Ponieważ niektóre choroby, takie jak stwardnienie rozsiane czy choroby reumatyczne, mogą dawać objawy podobne do choroby Fabry’ego, ważne jest ich wykluczenie w badaniu diagnostycznym.

Ponieważ choroba Fabry’ego jest dziedziczna, nie można jej zapobiec. Jednakże podjęcie odpowiednich działań terapeutycznych może korzystnie wpłynąć na przebieg tej dziedzicznej choroby. W tym przypadku szczególnie ważna jest wczesna diagnoza.
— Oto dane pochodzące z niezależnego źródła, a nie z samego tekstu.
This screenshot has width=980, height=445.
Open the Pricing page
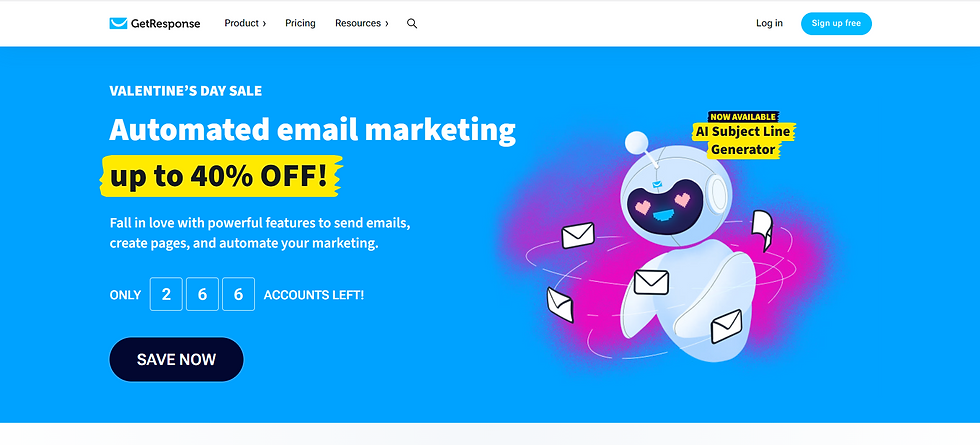300,23
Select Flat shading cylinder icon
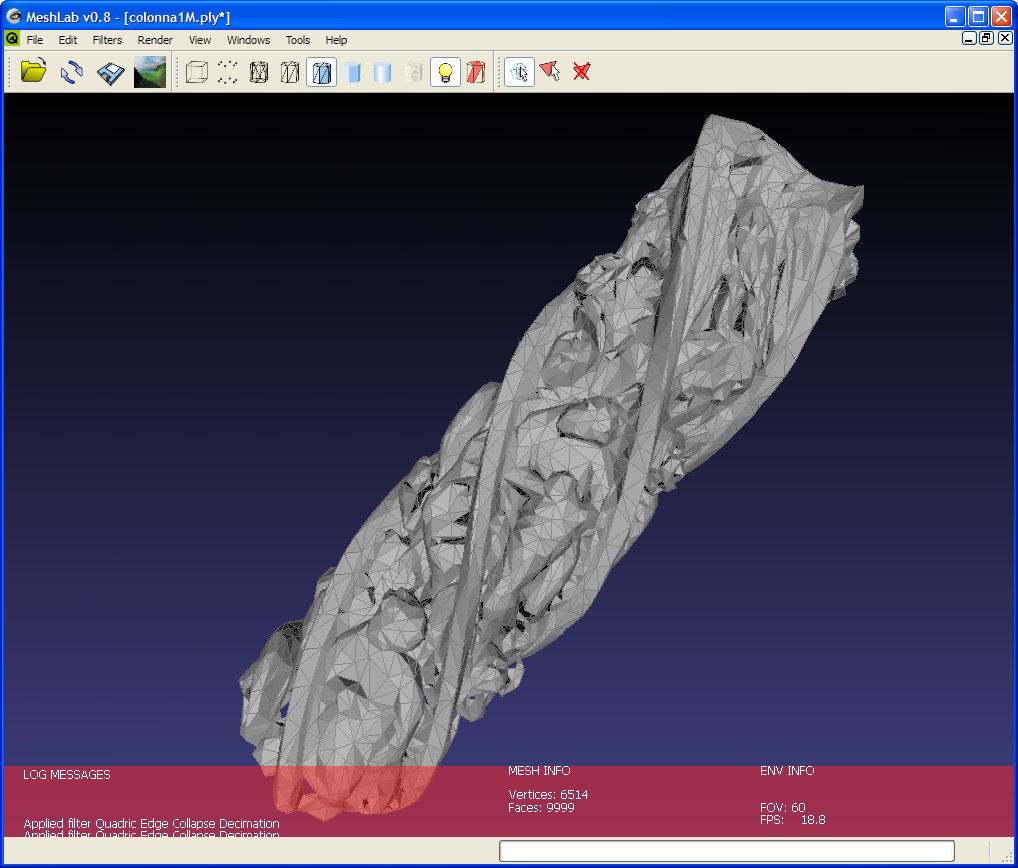This screenshot has width=1018, height=868. pyautogui.click(x=352, y=72)
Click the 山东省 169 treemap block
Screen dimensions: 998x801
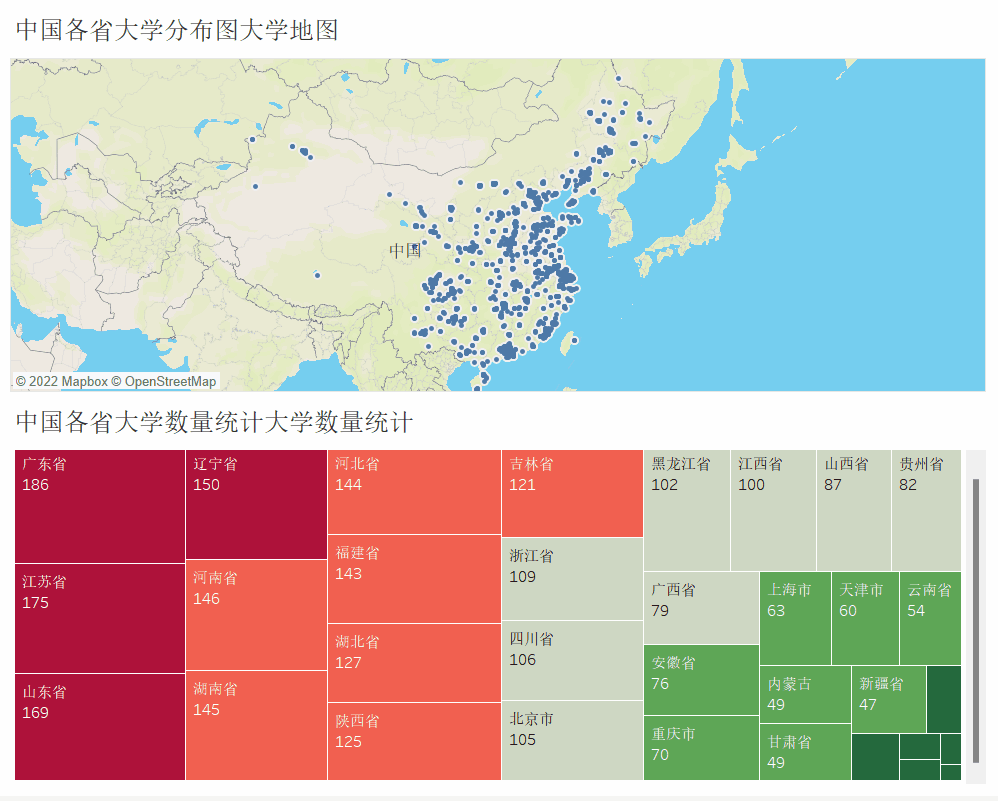[100, 727]
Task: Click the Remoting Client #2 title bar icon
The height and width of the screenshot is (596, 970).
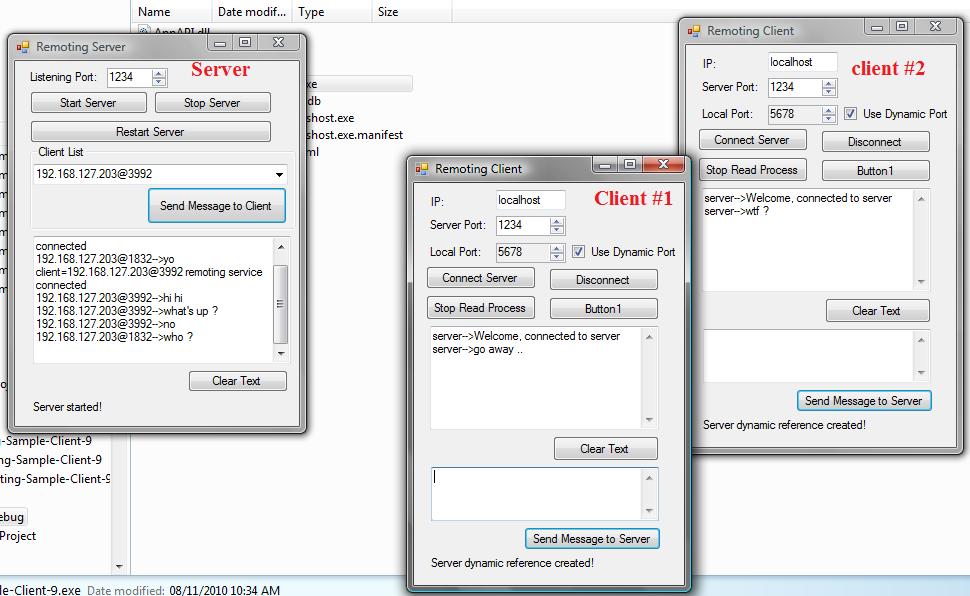Action: 695,30
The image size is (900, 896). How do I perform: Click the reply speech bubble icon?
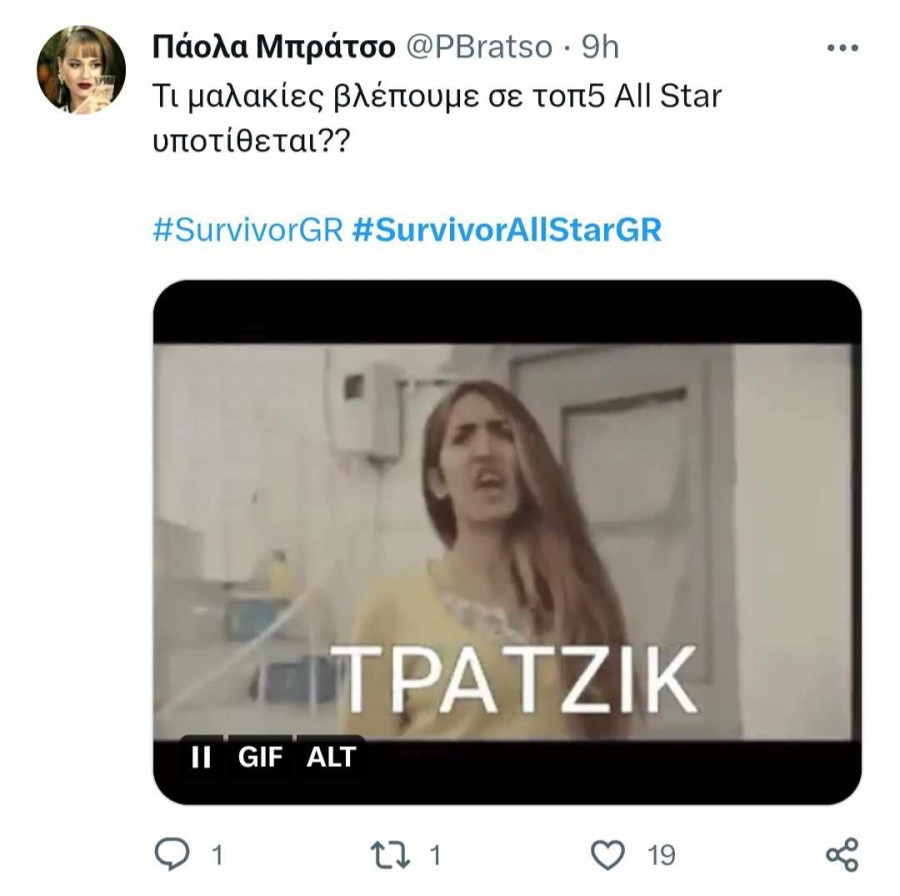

Przeprowadzając leczenie zastępcze enzymem w odpowiednim czasie po rozpoznaniu choroby Fabry’ego, można uniknąć potencjalnie śmiertelnego postępu nieleczonej choroby, a także uniknąć dalszego uszkodzenia narządów. Za pomocą diagnostyki prenatalnej chorobę Fabry’ego można rozpoznać u płodu od 15. tygodnia ciąży.

Pierwsze objawy pojawiają się już w dzieciństwie i dotyczą najważniejszych narządów: nerek, serca i mózgu. Bez leczenia jakość życia tych pacjentów ulega znacznemu pogorszeniu, a średnia długość życia ulega skróceniu o 40–50 lat.